**Passage shown:**
----

I previously thought that too – that we should figure out the correct interfaces and write good migration documentation and tools and get all the breaking changes over with in one go – but the end result was that this work stalled out for years because there’s a lot of API design and implementation work to get things to a good state: we need to decide which things should be global or per‐user; we need to decide what should stay in nix-darwin and what should be deduplicated with Home Manager; for things like our system.defaults options, they’re currently not fully declarative in the way that Nix‐managed options should be, so if we’re breaking everyone’s configuration then we ought to make that important breaking change at the same time; and so on.

If we tried to do it all at once, this work would have spent even longer in development hell and be unreviewably big. For the longest time i wasn’t sure how to resolve that, but after discussing on Matrix I realized that introducing a system.primaryUser option, though strange from an interface design perspective, would allow us to minimize the breaking changes in the first phase: the only required change for the vast majority of users should be having to set system.primaryUser = "username"; in their configuration, which I think is an acceptable level of fuss for the improvement in internal architecture and coherent model it gives us, and allows people who want a truly user‐agnostic system manager to opt for that world now at the expense of reduced functionality. That takes the pressure off any major interface renovations and lets us work on them independently and batch them up as we see fit.

In the case of Homebrew, homebrew.user defaults to the primary user, so it’s purely a bonus for people who want to use Homebrew without setting system.primaryUser (or to use a different user entirely for Homebrew, I suppose).

----

**Listed entries:**
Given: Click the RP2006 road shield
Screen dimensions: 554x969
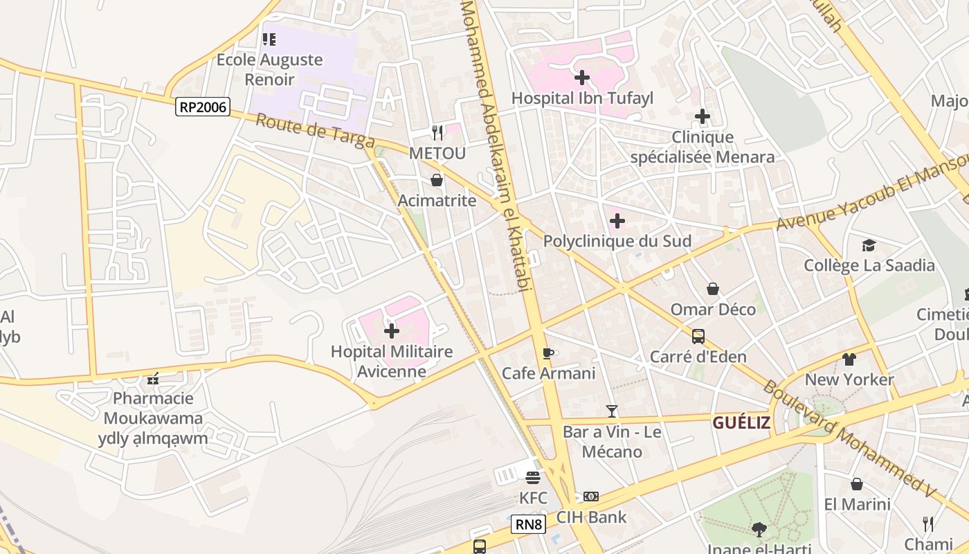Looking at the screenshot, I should (x=202, y=107).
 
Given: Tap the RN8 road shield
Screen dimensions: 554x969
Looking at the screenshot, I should (x=529, y=524).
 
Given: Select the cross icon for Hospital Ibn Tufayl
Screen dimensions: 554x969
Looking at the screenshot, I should (x=582, y=78).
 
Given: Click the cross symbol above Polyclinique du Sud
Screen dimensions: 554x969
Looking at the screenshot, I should (x=617, y=222).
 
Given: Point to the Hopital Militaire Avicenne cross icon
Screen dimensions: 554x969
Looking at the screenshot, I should (x=392, y=331).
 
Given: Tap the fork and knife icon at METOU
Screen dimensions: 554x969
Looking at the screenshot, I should (x=437, y=132).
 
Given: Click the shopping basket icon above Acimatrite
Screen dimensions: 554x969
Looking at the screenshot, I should (x=437, y=181).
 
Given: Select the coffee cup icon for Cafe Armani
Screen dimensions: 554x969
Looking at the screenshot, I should (x=548, y=354).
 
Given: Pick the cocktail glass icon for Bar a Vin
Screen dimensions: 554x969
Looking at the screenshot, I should (x=612, y=411).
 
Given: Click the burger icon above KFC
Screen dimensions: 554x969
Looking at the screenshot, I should (x=533, y=478).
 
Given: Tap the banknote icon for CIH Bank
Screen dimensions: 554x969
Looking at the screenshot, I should (x=591, y=497).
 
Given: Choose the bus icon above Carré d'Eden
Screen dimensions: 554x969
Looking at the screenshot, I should (x=698, y=337).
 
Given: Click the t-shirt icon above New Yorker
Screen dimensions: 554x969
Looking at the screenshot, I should (x=849, y=359).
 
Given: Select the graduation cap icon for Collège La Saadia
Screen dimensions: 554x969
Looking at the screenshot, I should (x=869, y=245).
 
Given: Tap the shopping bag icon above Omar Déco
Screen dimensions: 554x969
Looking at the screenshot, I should (x=713, y=289).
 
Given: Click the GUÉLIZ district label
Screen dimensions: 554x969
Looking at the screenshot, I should (x=741, y=422).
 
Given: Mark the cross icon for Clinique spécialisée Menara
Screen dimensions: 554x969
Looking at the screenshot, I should (x=703, y=116).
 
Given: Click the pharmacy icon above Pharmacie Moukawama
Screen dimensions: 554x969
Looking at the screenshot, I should (x=153, y=379).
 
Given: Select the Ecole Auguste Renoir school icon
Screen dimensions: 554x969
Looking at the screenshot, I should (x=269, y=39).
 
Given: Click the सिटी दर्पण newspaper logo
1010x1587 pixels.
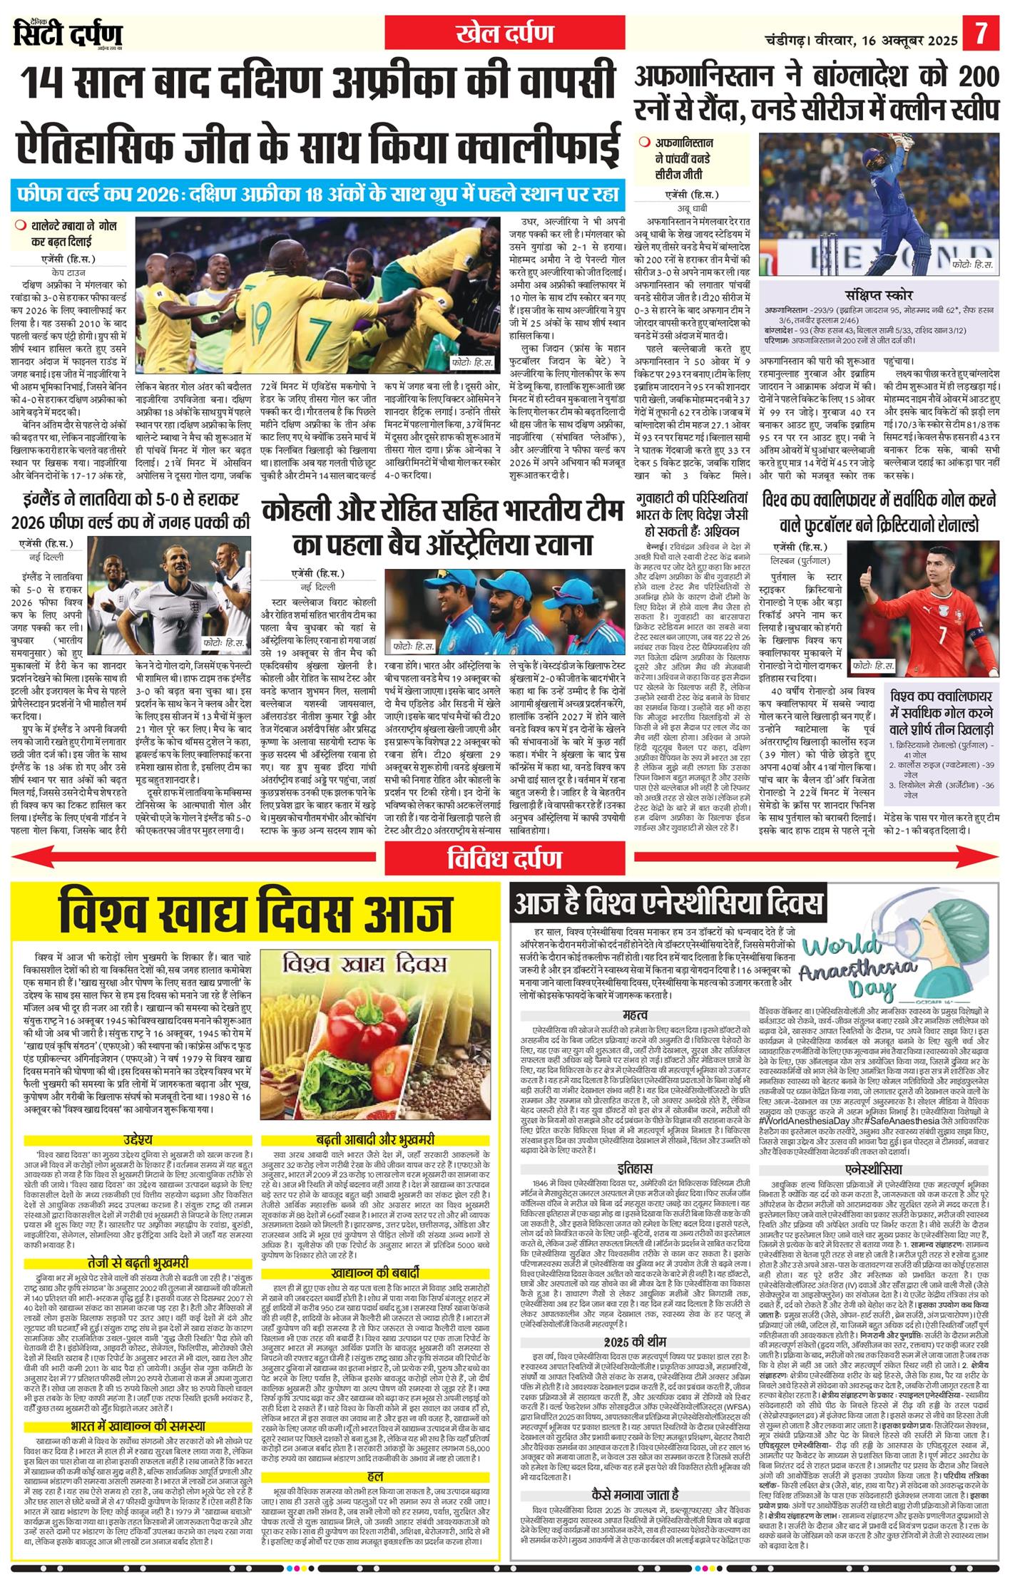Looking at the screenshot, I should [x=68, y=34].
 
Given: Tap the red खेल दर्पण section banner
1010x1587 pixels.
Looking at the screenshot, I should [x=505, y=34].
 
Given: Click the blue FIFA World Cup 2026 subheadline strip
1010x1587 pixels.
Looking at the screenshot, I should [x=318, y=195].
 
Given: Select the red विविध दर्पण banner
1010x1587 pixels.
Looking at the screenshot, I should [x=504, y=858].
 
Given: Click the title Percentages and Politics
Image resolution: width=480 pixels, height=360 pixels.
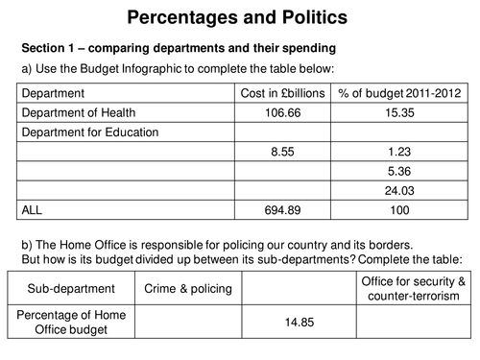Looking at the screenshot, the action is pyautogui.click(x=239, y=17).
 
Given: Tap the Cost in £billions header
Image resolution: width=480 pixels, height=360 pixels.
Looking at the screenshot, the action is pyautogui.click(x=282, y=94).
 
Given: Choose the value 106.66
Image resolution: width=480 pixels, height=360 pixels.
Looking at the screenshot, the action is pyautogui.click(x=281, y=113).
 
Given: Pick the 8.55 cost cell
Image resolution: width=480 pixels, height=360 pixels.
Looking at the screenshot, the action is pyautogui.click(x=281, y=151).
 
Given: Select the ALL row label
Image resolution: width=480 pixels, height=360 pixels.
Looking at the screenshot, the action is pyautogui.click(x=33, y=207).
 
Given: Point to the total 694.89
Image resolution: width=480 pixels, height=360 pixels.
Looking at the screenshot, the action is pyautogui.click(x=281, y=207).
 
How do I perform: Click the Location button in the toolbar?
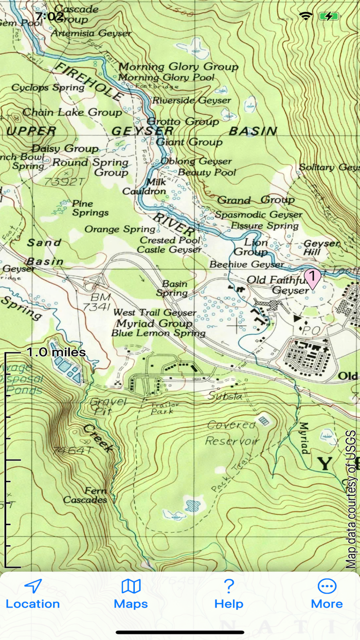(33, 594)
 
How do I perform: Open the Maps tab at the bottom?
(131, 594)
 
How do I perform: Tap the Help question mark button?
(229, 594)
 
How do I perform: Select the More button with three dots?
(327, 594)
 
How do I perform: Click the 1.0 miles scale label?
(56, 352)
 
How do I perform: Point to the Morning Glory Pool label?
(166, 78)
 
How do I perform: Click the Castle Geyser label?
(169, 250)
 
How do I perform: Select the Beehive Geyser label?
(246, 264)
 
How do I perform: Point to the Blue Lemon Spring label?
(158, 333)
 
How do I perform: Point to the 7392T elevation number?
(64, 182)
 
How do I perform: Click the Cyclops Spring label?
(48, 87)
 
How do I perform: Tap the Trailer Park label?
(164, 407)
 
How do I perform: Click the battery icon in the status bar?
(329, 16)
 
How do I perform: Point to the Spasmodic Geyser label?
(259, 215)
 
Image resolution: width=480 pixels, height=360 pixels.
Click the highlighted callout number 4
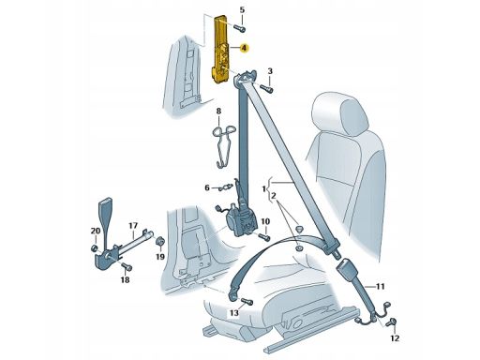click(244, 49)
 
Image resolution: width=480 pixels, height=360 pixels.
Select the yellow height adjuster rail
click(222, 50)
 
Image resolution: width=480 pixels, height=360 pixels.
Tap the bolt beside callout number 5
click(240, 28)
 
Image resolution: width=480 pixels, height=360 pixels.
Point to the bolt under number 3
click(267, 89)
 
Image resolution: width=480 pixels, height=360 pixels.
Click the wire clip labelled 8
click(224, 144)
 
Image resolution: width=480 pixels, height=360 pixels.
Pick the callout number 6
click(207, 188)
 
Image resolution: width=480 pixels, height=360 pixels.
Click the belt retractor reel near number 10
click(242, 220)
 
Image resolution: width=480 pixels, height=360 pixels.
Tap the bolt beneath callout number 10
click(264, 237)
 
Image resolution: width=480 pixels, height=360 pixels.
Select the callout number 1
click(264, 188)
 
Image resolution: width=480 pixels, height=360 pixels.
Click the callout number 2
click(274, 196)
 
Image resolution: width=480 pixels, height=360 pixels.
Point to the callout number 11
click(380, 286)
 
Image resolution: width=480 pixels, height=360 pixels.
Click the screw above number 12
click(391, 322)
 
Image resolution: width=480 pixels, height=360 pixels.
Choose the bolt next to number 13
click(247, 302)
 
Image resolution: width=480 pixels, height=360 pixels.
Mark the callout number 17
click(133, 226)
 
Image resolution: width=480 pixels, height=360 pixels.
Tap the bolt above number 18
click(127, 267)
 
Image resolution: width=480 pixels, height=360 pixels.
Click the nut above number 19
click(159, 242)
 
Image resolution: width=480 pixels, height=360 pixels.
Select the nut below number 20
click(94, 248)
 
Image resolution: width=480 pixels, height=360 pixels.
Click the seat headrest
click(340, 115)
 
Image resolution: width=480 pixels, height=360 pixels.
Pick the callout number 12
click(395, 338)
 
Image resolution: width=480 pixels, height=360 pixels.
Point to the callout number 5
click(242, 9)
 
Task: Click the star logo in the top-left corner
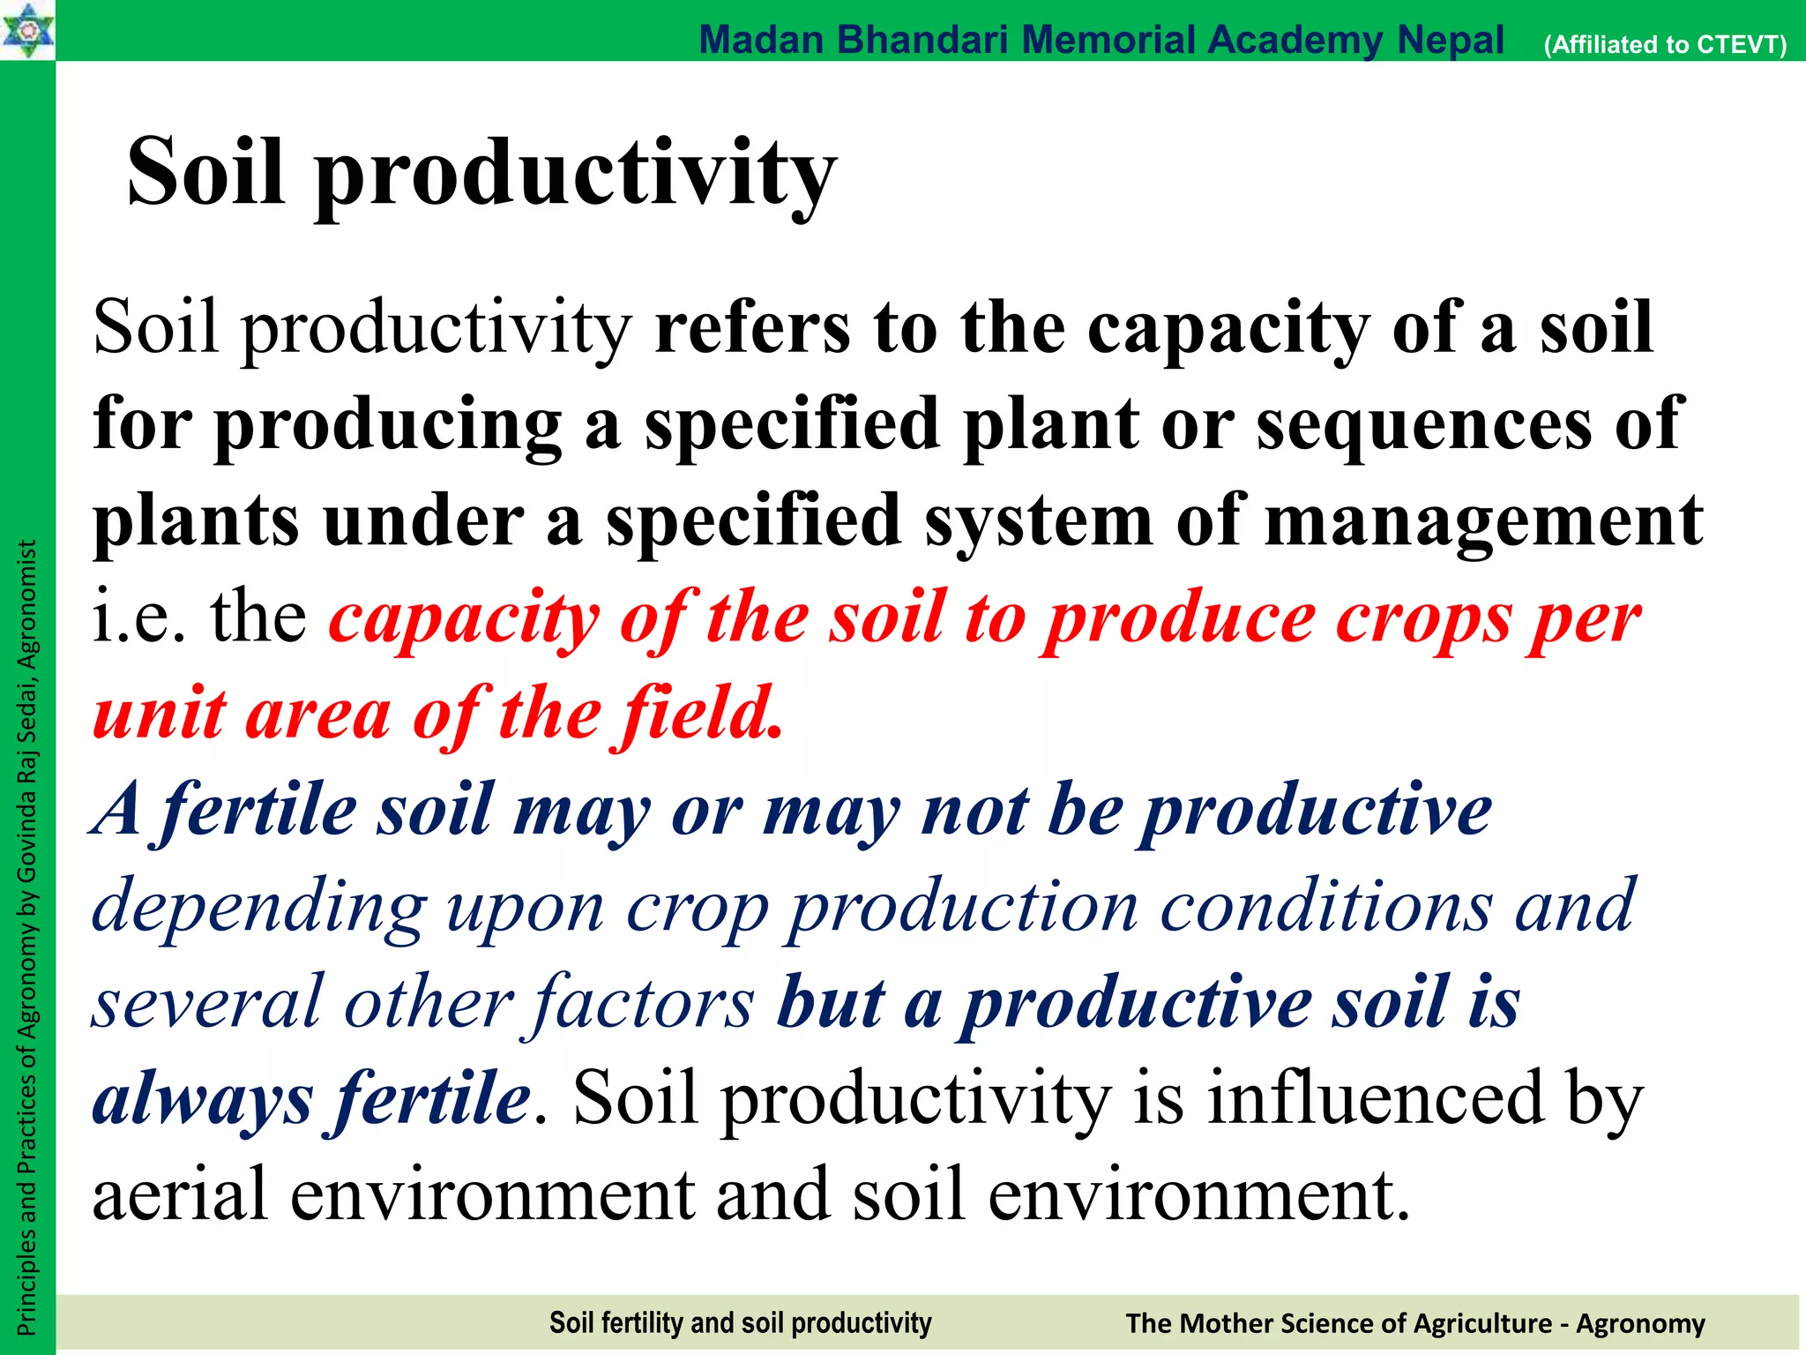[26, 30]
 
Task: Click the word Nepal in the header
[1450, 40]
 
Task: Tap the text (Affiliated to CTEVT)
[1665, 44]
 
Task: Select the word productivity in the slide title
[575, 174]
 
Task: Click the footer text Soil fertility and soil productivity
[740, 1322]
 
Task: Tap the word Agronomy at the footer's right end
[1640, 1323]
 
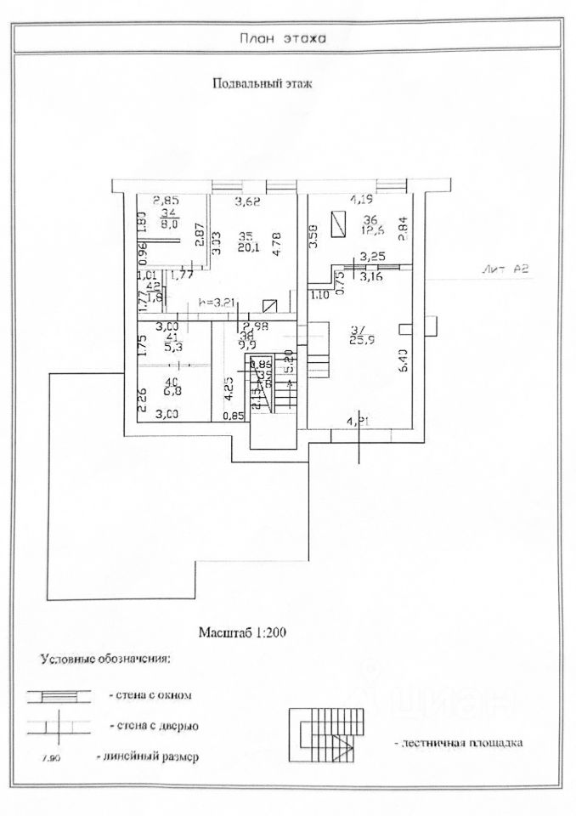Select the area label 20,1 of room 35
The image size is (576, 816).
click(x=246, y=248)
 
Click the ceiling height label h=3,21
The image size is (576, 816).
click(x=215, y=302)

----

**Task statement:** Pick up the comment on nix-darwin's system.primaryUser option right after its last sentence and keep writing it.

**Response:**
This adds an optional explicit `homebrew.user` option that allows users
to avoid setting `system.primaryUser`, partly as a proof of concept
of what the interfaces should look like in the future. Homebrew only
officially support one global installation, so a singleton matches
upstream’s expectations; in practice, it may be useful for us to
nest this into `users.users.*.homebrew` instead, at the expense of
being an unsupported setup if used to its full potential. Since
that would be a breaking change to the inteface anyway, I think
adding `homebrew.user` for now is acceptable. (I think one native
Apple Silicon and one Rosetta 2 Homebrew installation – under
`/opt/homebrew` and `/usr/local` respectively – may be exceptions
to this lack of upstream support, but that would be complicated to
support even with `users.users.*.homebrew`.)

I’m not entirely sure where in system activation this should
go. Probably after the user defaults and launch agents stuff, to match
the existing logic in user activation, and I lean towards doing it
as late as possible; too early and we might not have the users and
groups required to bootstrap a Homebrew installation set up, but
as Homebrew installations could be fiddly and fail, doing it in the
middle could leave a partially‐activated system.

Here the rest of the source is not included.